Friday, July 27, 2012

Child Study

Prior to beginning my summer placements at La Casa de Don Pedro and Ridge Street School, I thought the prospect of getting to know a child and writing about how our relationship evolved over time seemed like an interesting task. I assumed I would make a connection with a child at Ridge, since I will be there in the fall. Once I started going to both sites, however, the assignment of selecting a child became more challenging.

At Ridge, the first student I thought I wanted to write about suddenly stopped coming to the program. Others were running around all afternoon and going on the daily field trips. I wondered when I would get a chance to get to know one of these children. At La Casa de Don Pedro, the children in my classroom are 5, 6 and 7-year-olds. Engaging them in conversations that would lend insight to their lives outside of camp was not as easy as I initially thought it would be.

Things sometimes happen organically when you are not forcing the issue, and that is exactly how I came to connect with Damian, and ultimately decided to make him the focus of my Child Study. I first noticed Damian on my second day at La Casa. The high energy and noise in the bustling room made it difficult for me to focus in on one specific child before I started learning their names, but he was one of the first children I could readily identify because of his ubiquitous blue Crocs. When I came in the next day, he greeted me warmly and started talking about his brother returning from a trip to Puerto Rico without prompting. No other students had initiated conversation with me that early on, unless it was to ask a question or for permission to do something. From that day forward, I observed him and how he interacted with others on a daily basis, simply because his desire to share information about himself piqued my interest in him.

Damian is entering the second grade at McKinley, which he attends with his sister. She also attends La Casa, but is in the third grade classroom. Over the last few weeks, I have learned that Damian loves to play his Nintendo DSI XL. Every morning before the students go up to their classroom, and during play time, he can be found in a corner playing his video game intently, completely unaware of what is happening around him. He loves to draw pictures, and he is extremely bright. Often during lessons when I would ask questions to extend the students' understanding of a concept, he would impress me with his philosophical breakdown of topics like the difference between a need and a want.

Damian has helped quell more than one argument, but one particular moment that comes to mind when he displayed great maturity. One student's nose was running profusely, and the consistency and color made me think he had a cold.
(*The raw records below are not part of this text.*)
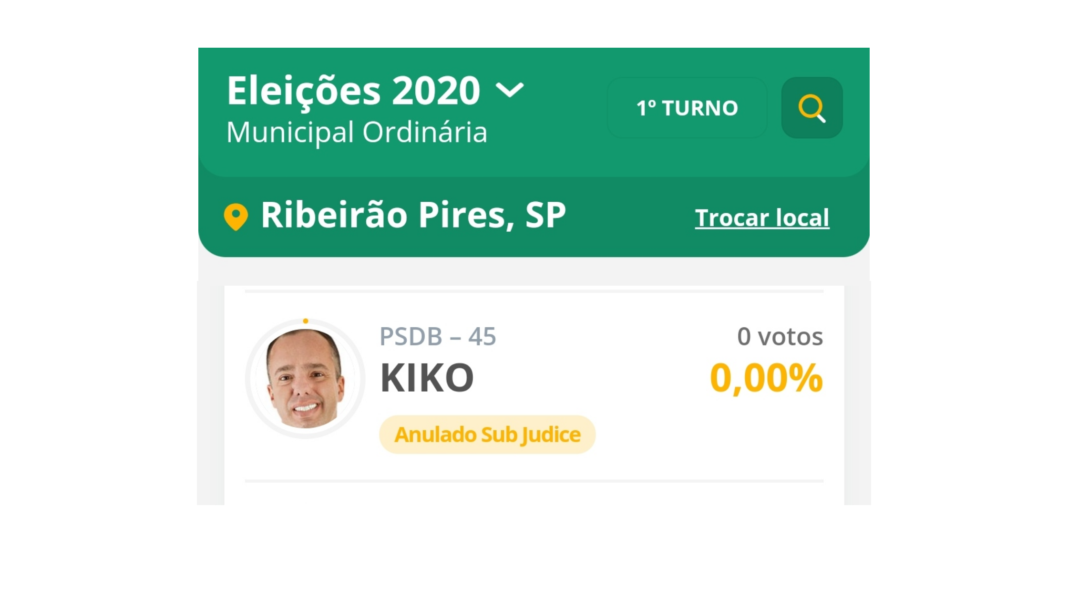Click the yellow location pin icon

coord(235,217)
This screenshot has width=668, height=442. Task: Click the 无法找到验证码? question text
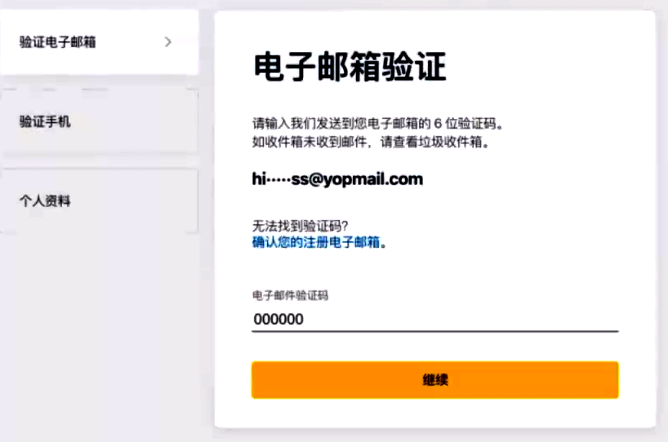300,225
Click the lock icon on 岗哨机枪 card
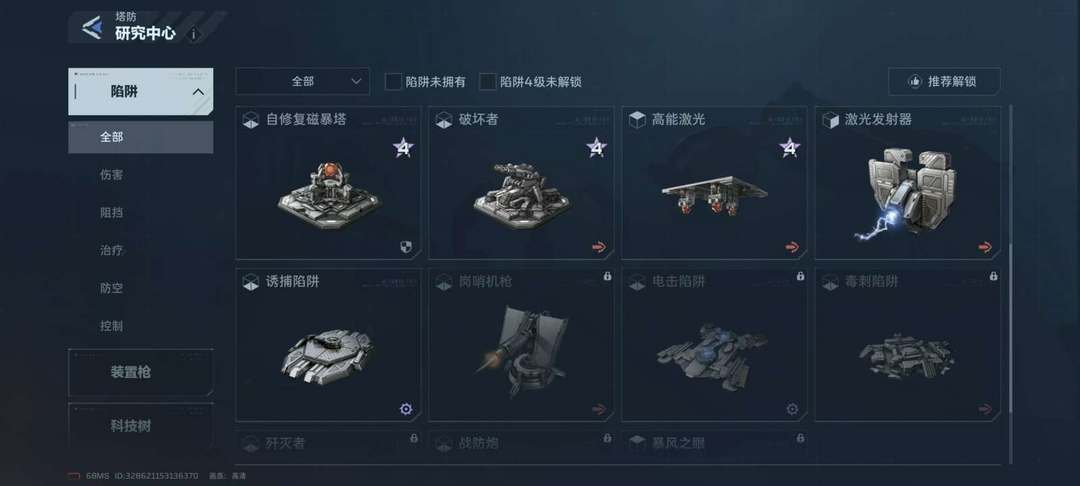This screenshot has width=1080, height=486. 608,276
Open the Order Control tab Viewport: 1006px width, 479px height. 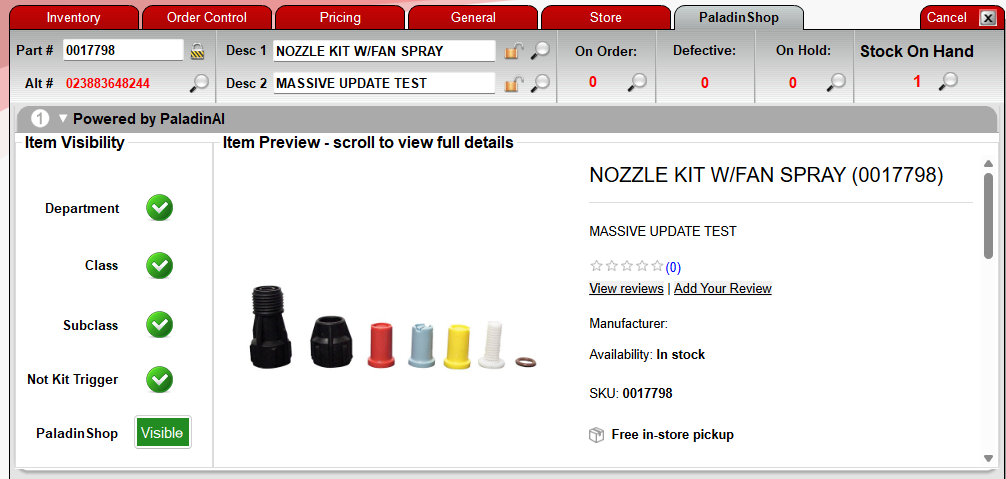tap(207, 17)
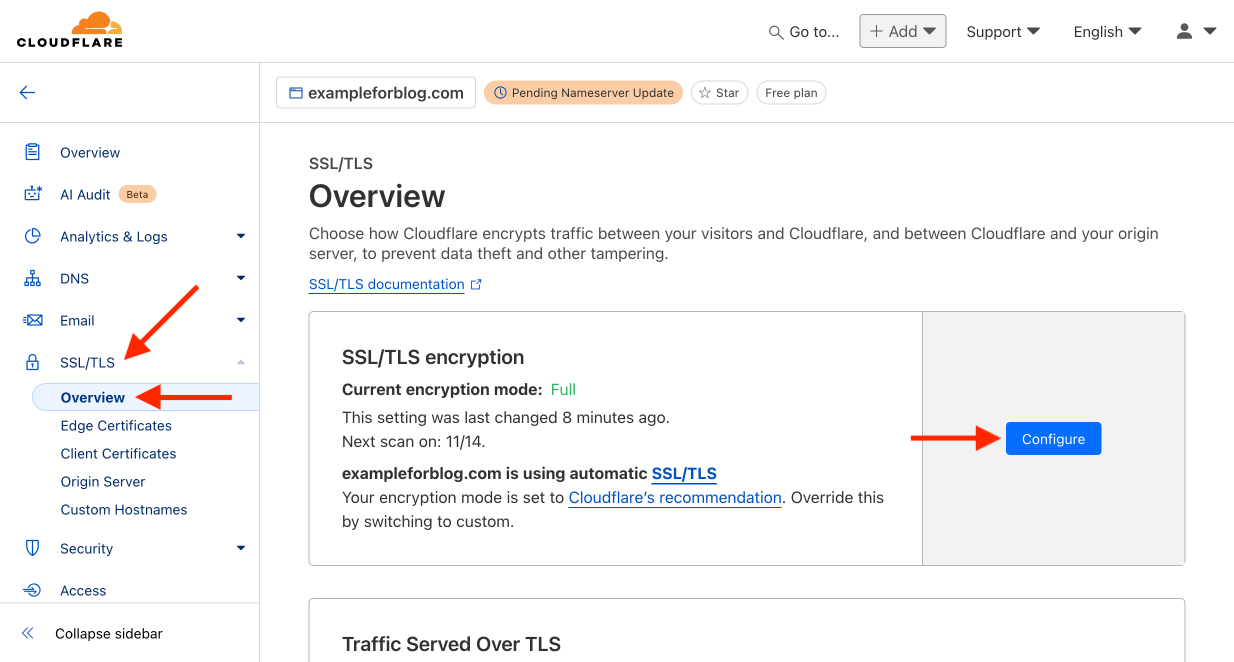Image resolution: width=1234 pixels, height=662 pixels.
Task: Click the Cloudflare logo
Action: (69, 30)
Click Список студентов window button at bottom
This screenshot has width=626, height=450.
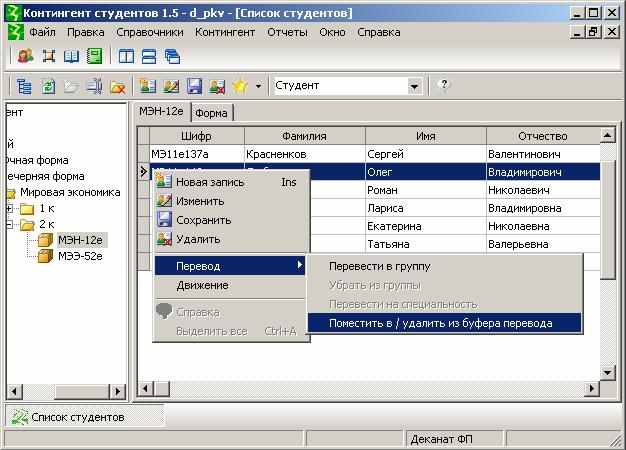77,417
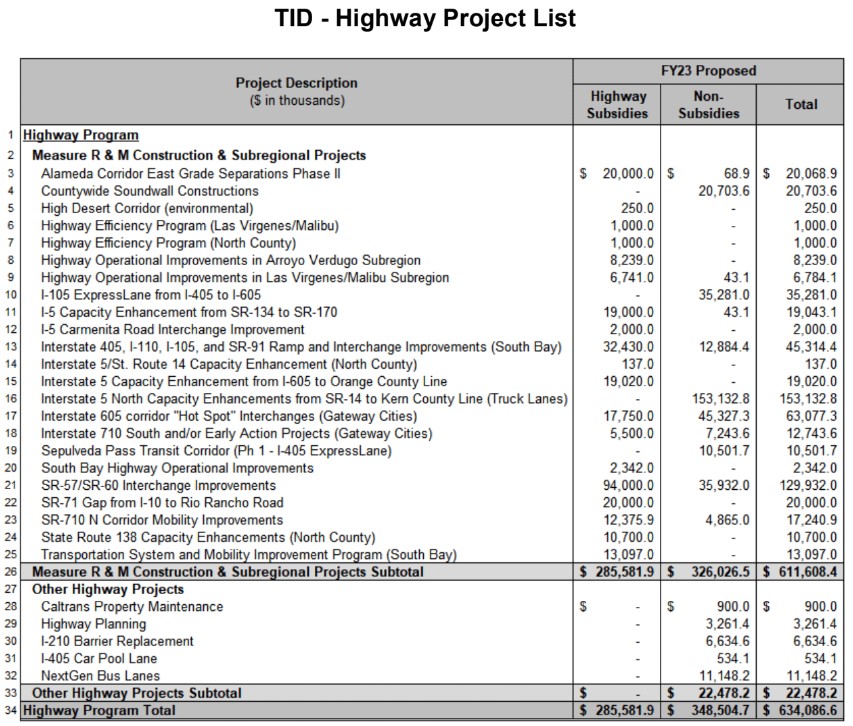Select the "Total" column header

coord(800,104)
I went to grab a tissue for him when one of the boys sitting at the table yelled, "Gross! That's disgusting!" Damian calmly replied, "It's no big deal. Everyone has snot." It put everyone at the table at ease. The little boy whose nose was running looked relieved, and the other student realized his outburst was unnecessary. That was an example of a teaching moment through peer modeling. It was clearly not a good idea to make fun of something that is a natural part of being a human being.

I assumed Damian was always this way, but one of his teachers informed me that she has seen a lot of growth in him since last year. Apparently, he would get up from his seat all the time, talk while the teachers were talking, and disrupt the class on a daily basis. His teacher told me she thought his teacher at school played a pivotal role in the change. That made me hopeful about the kind of growth in children I can play a role in.

I have realized that forming relationships with children is not the same process as with adults. You might pursue a connection with another adult for various reasons, but nothing will come of it if both parties are not interested in having a relationship. With children, however, I find it to be far different. They may have nothing to say to you one day and then be sitting in your lap the next, begging you not to leave them at the end of the day. Since most of their interactions with adults occur because of necessity rather than choice, their decision to connect with an adult in an informal setting has real meaning.

Over the last few days, I have learned more about several children at Ridge than I had since the program began a few weeks ago. Students who came some days and not others, and were always preoccupied with other things have suddenly become talkative. I am not sure if seeing me over a period of time made them feel more comfortable talking to me, or if there was something I was doing differently, but I am going to think about that over break. I want to have meaningful connections with all my students, and I need to figure out how to do that while navigating all the personalities I will soon encounter.



1 comment:

  1. MEANINGFUL CONNECTIONS--yes Camille that is what it is all about!!!! We, as teacher, can have connections with our students, BUT are they meaningful. Camille, being reflective about this ensures that your students will develop not only meaningful connections with you, but also each other.